The constraints n ≤ 1000 and Δ ≤ 10 make this feasible. The n² preprocessing is acceptable, and the layered Dijkstra remains within time limits due to the small number of layers.

Test Cases

import sys, io

def solve(inp: str) -> str:
    sys.stdin = io.StringIO(inp)
    import heapq

    def dist(a, b):
        return abs(a[0]-b[0]) + abs(a[1]-b[1])

    n = int(input())
    coords = []
    cost = []
    for _ in range(n):
        x, y, c = map(int, input().split())
        coords.append((x,y))
        cost.append(c)

    W = int(input())
    D = int(input())

    S, T = 0, 1

    dist_mat = [[0]*n for _ in range(n)]
    adj = [[] for _ in range(n)]

    for i in range(n):
        for j in range(n):
            if i == j: continue
            d = abs(coords[i][0]-coords[j][0]) + abs(coords[i][1]-coords[j][1])
            dist_mat[i][j] = d
            if d <= W:
                adj[i].append(j)

    INF = 10**18
    K = D + 1
    dp = [[INF]*(K+1) for _ in range(n)]
    dp[S][1] = 0

    pq = [(0,S,1)]
    while pq:
        cur,u,k = heapq.heappop(pq)
        if cur != dp[u][k]: continue
        for v in adj[u]:
            nk = k+1
            if nk > K: continue
            nd = cur + cost[u]*dist_mat[u][v]
            if nd < dp[v][nk]:
                dp[v][nk] = nd
                heapq.heappush(pq,(nd,v,nk))

    ans = INF
    for u in range(n):
        for k in range(1,K+1):
            if dist_mat[u][1] <= W:
                ans = min(ans, dp[u][k] + cost[u]*dist_mat[u][1])

    return str(-1 if ans==INF else ans)

# sample placeholders (replace with actual samples if provided)
# assert solve(...) == ...
Test input Expected output What it validates
Minimal n=2 direct 0 or direct cost direct S→T feasibility
Chain of Δ+1 nodes finite answer stop limit enforcement
W too small -1 infeasible routing

Edge Cases

One edge case occurs when S cannot directly reach any other village within W, but T is reachable from an intermediate node.
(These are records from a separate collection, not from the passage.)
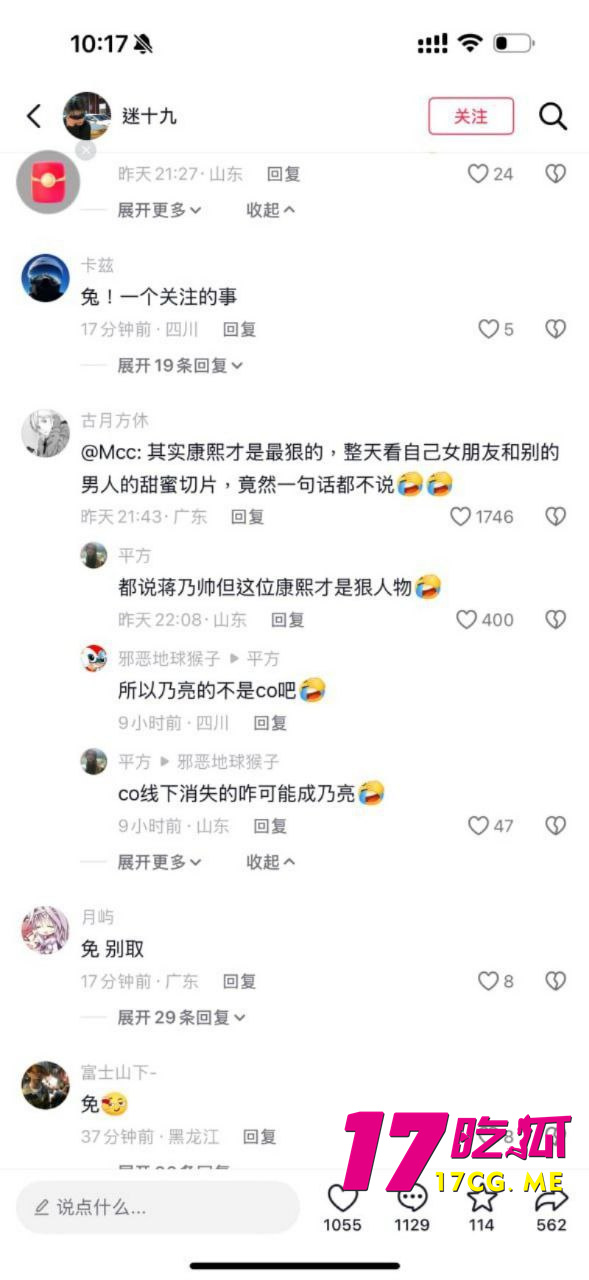Viewport: 589px width, 1280px height.
Task: Like 古月方休's comment with 1746 likes
Action: tap(460, 517)
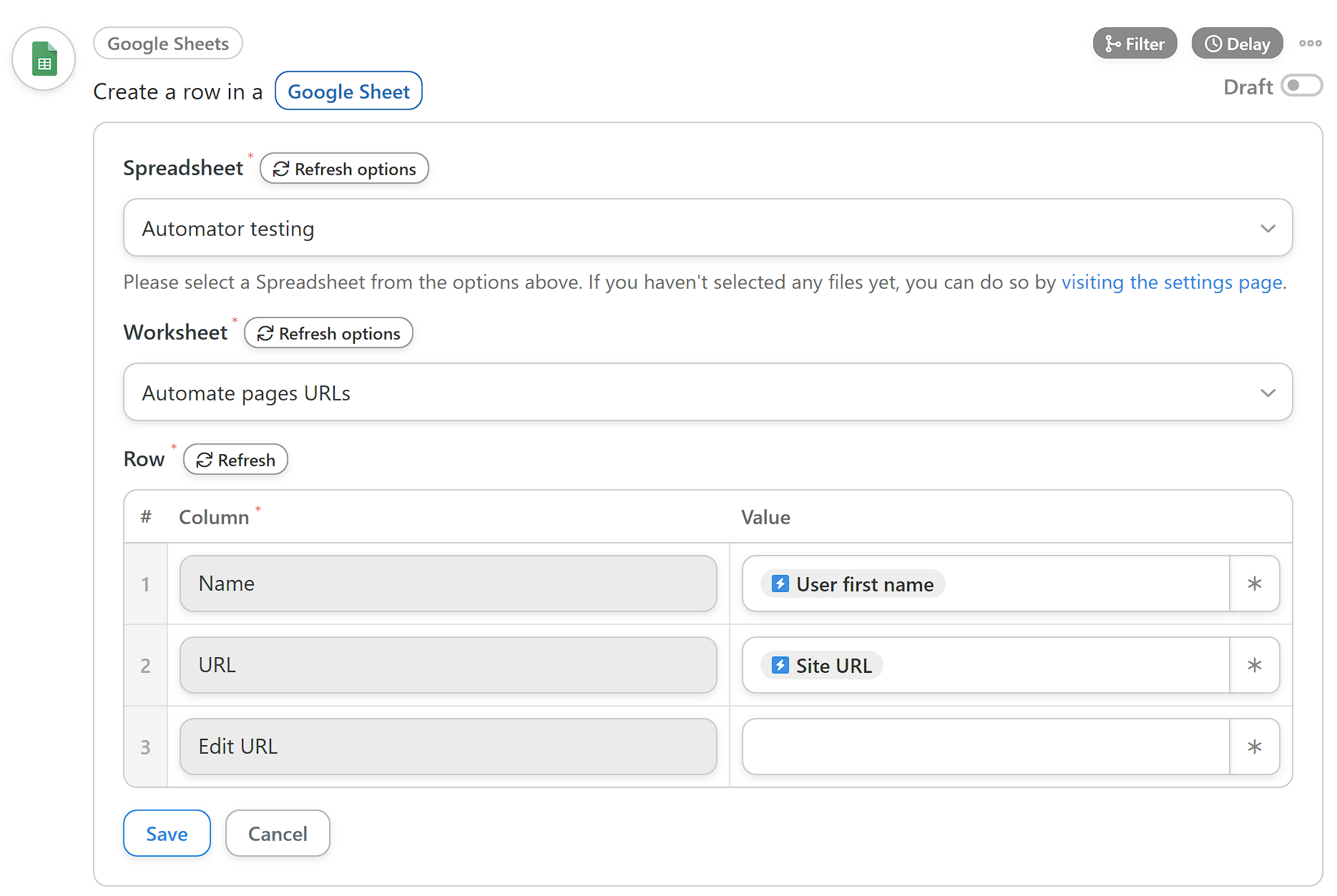The width and height of the screenshot is (1337, 896).
Task: Click the green Google Sheets app icon
Action: 44,59
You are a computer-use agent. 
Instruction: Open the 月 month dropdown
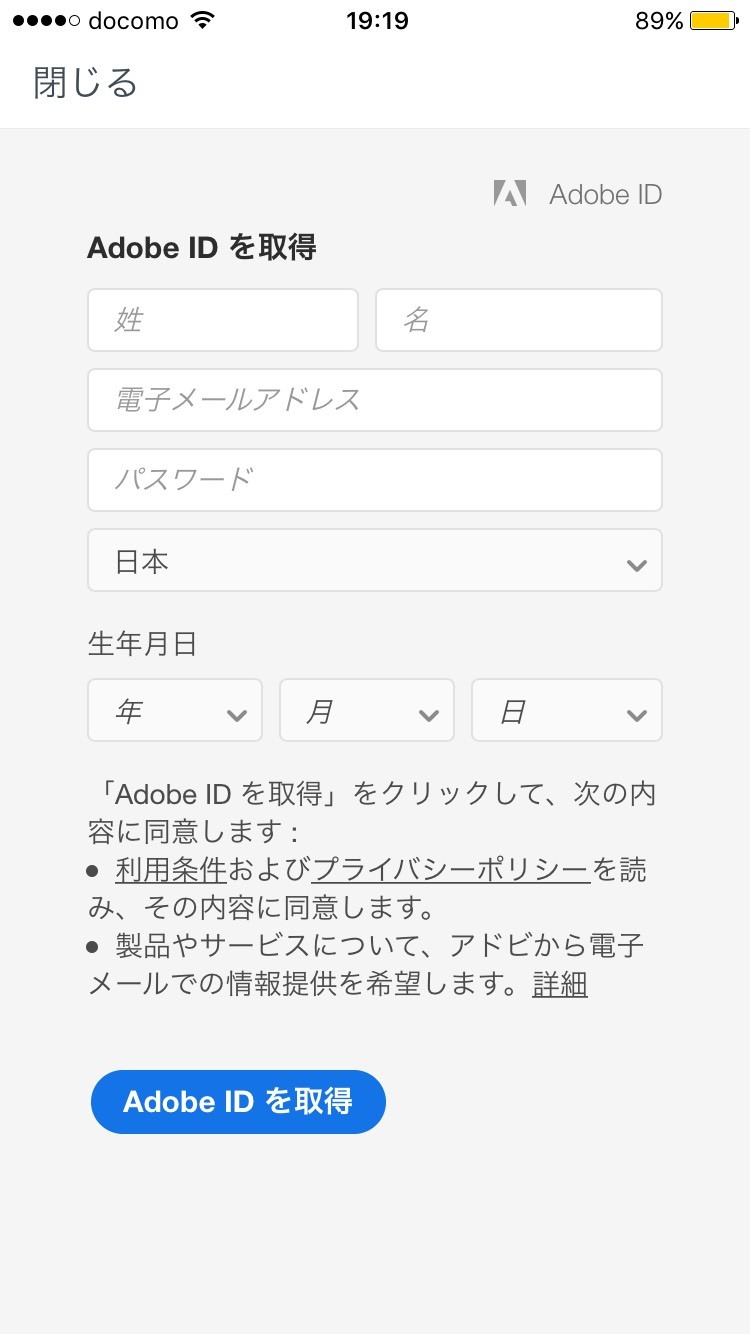(x=366, y=710)
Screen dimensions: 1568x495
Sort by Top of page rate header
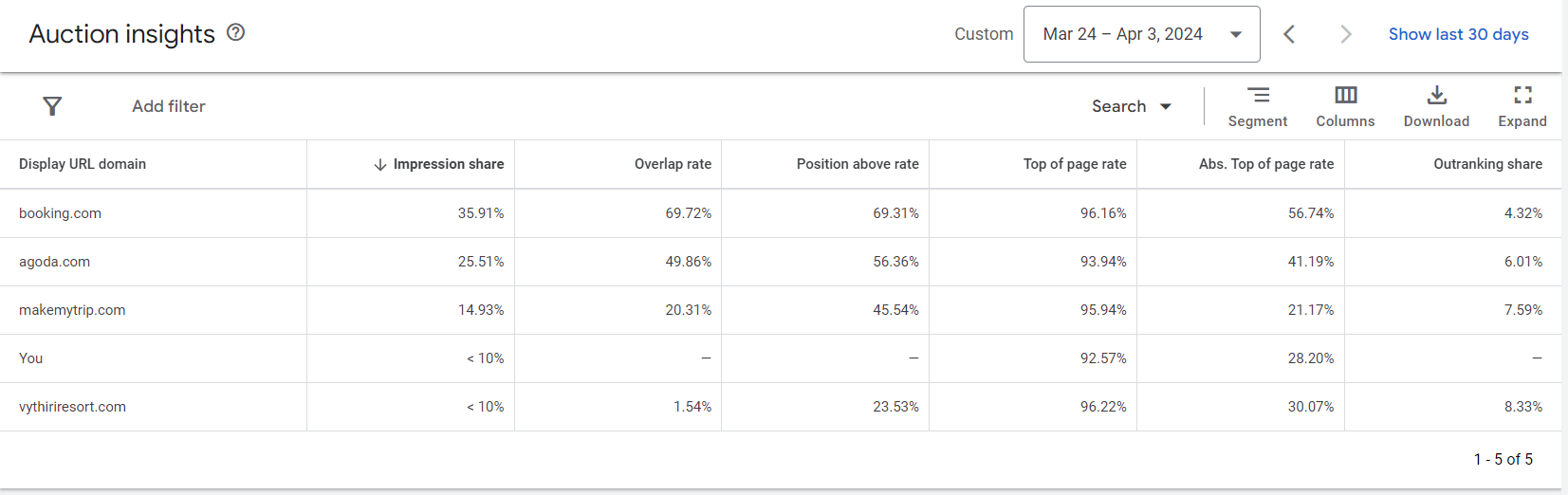[x=1075, y=164]
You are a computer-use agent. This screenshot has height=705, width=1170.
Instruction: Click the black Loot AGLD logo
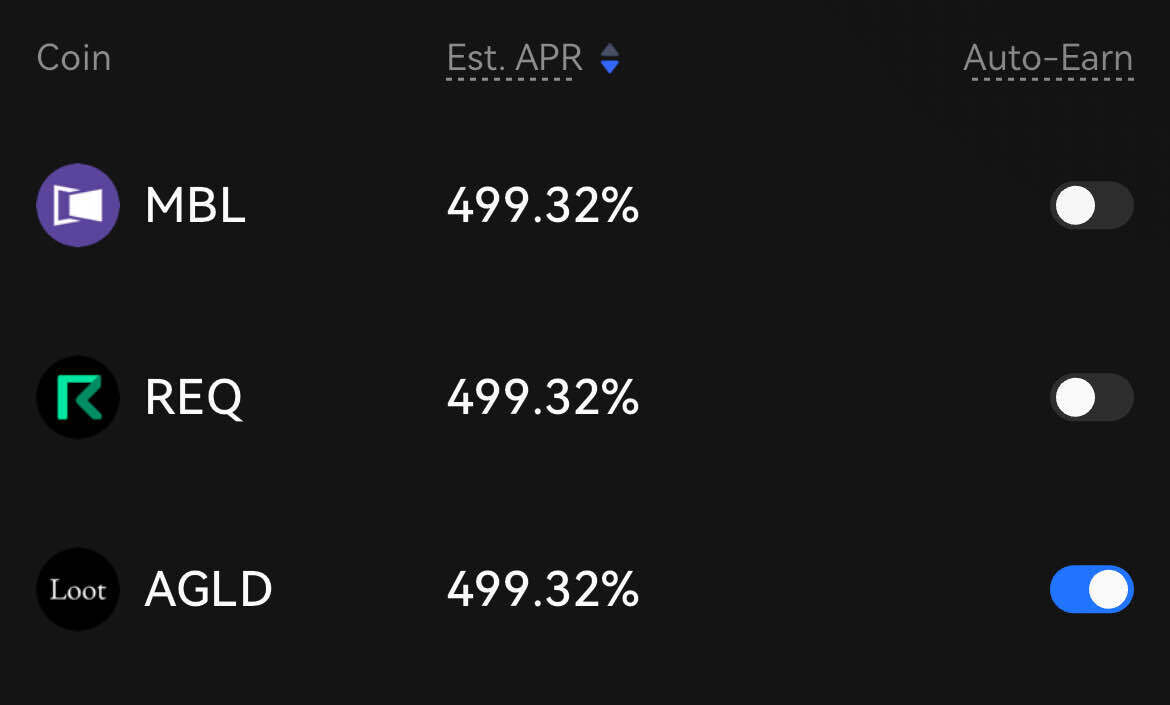tap(78, 589)
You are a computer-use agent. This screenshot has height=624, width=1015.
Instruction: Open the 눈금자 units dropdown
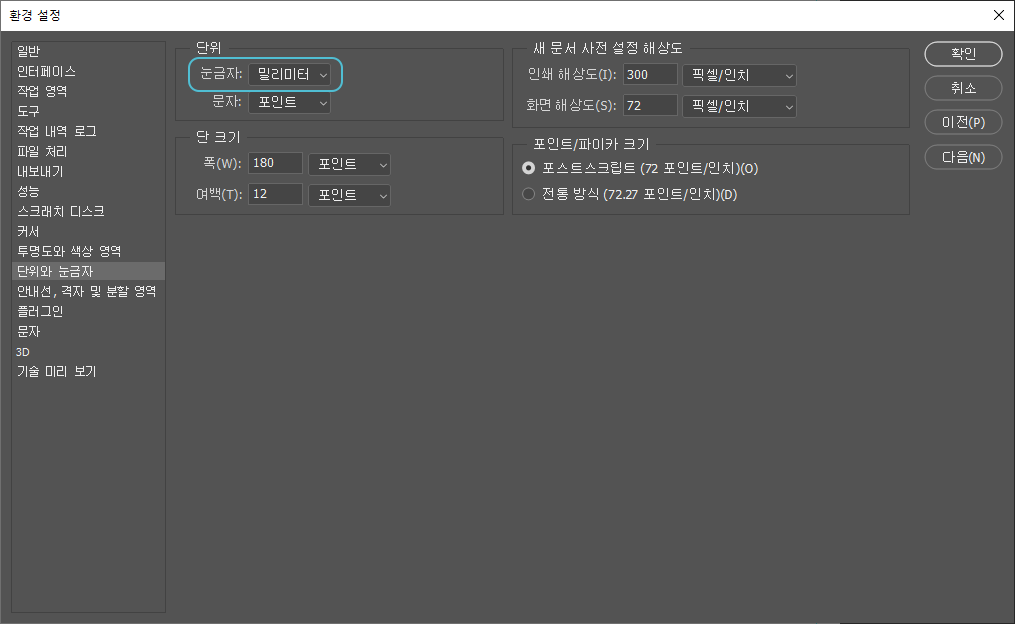point(290,74)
In that case, the algorithm correctly still works because it allows S to transition only if edges satisfy the W constraint, and DP naturally blocks invalid paths.

Another edge case is when Δ is large enough but W is so small that no multi-hop chain exists. The DP table will remain INF except at the initial state, and the final answer correctly becomes -1.

A third subtle case is when the optimal solution reaches T from a node that is not itself a charging stop. The algorithm handles this explicitly in the final transition step rather than forcing T into the DP state space, preventing overcounting of stops or incorrect cost inflation.